## [What is needed]
Could you return, character for character, the lines starting at the one containing "You are a GUI" and ending at the one containing "Task: Click on", with both of those lines included?

## [Input material]
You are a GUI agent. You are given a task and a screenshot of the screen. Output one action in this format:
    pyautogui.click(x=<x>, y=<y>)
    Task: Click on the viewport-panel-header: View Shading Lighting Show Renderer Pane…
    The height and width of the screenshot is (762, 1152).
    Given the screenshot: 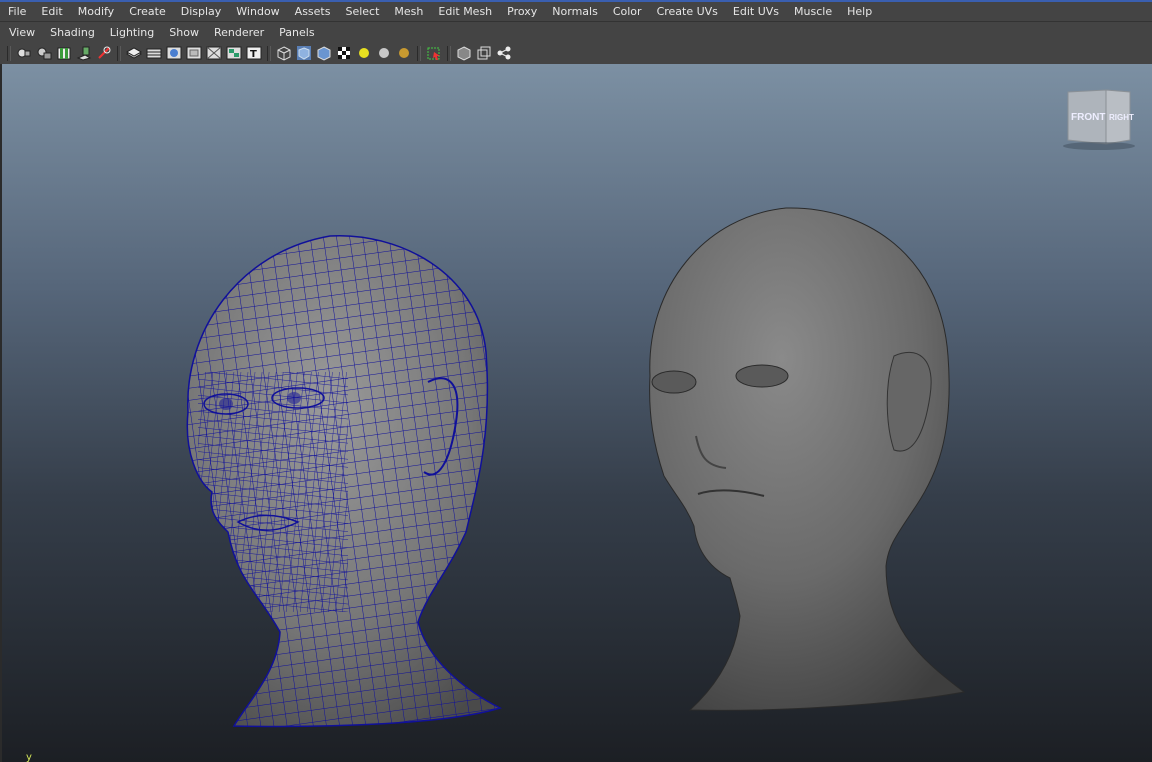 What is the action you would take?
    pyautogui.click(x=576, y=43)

...

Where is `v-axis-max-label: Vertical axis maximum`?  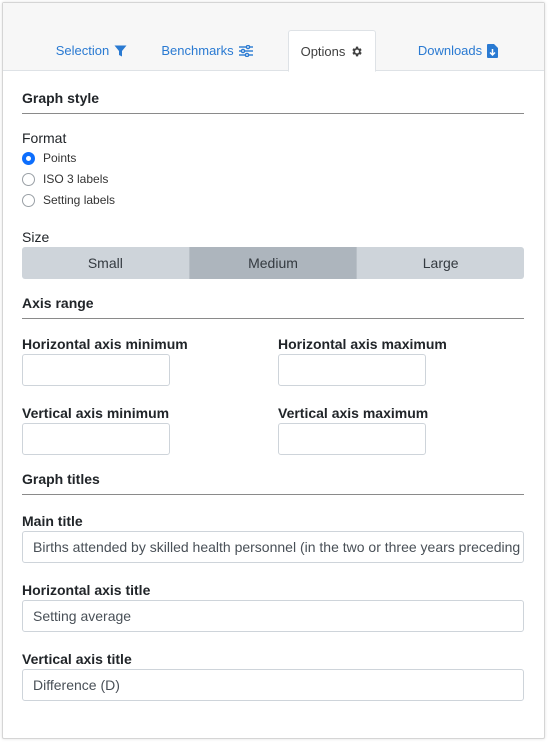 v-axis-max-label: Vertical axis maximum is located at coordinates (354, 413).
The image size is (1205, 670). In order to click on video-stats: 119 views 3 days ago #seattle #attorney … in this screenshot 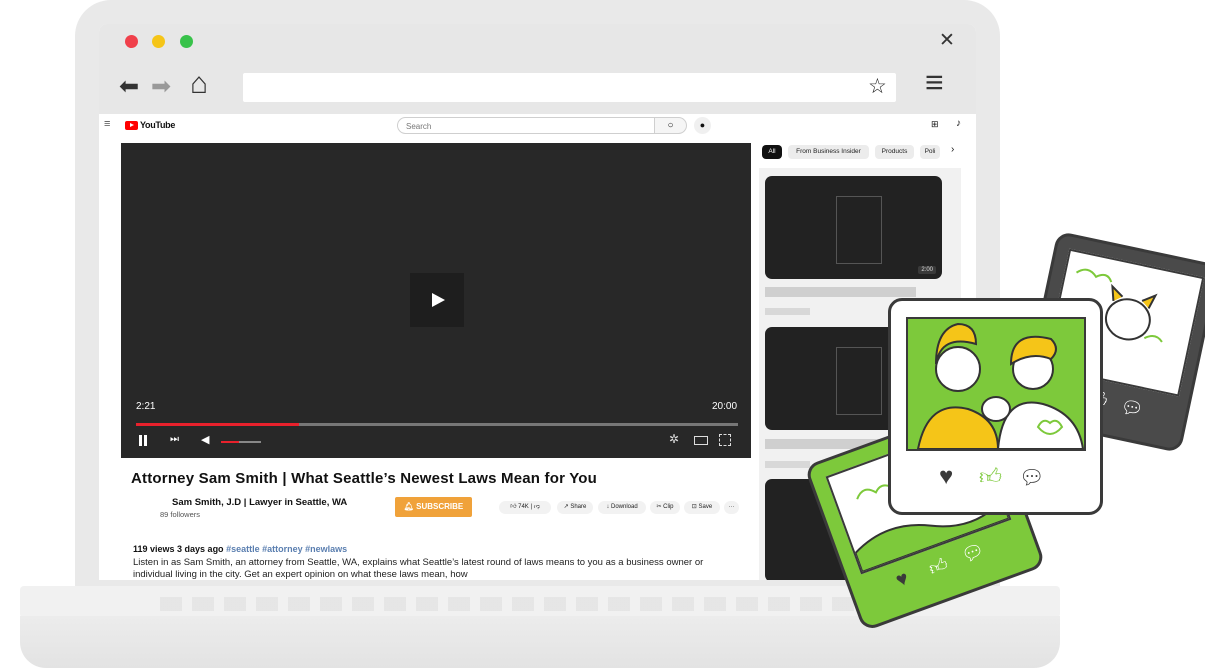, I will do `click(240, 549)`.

## [Answer space]
You are a GUI agent. You are given a task and a screenshot of the screen. Output one action in this format:
    pyautogui.click(x=<x>, y=<y>)
    Task: Click on the viewport-panel-header: View Shading Lighting Show Renderer Pane…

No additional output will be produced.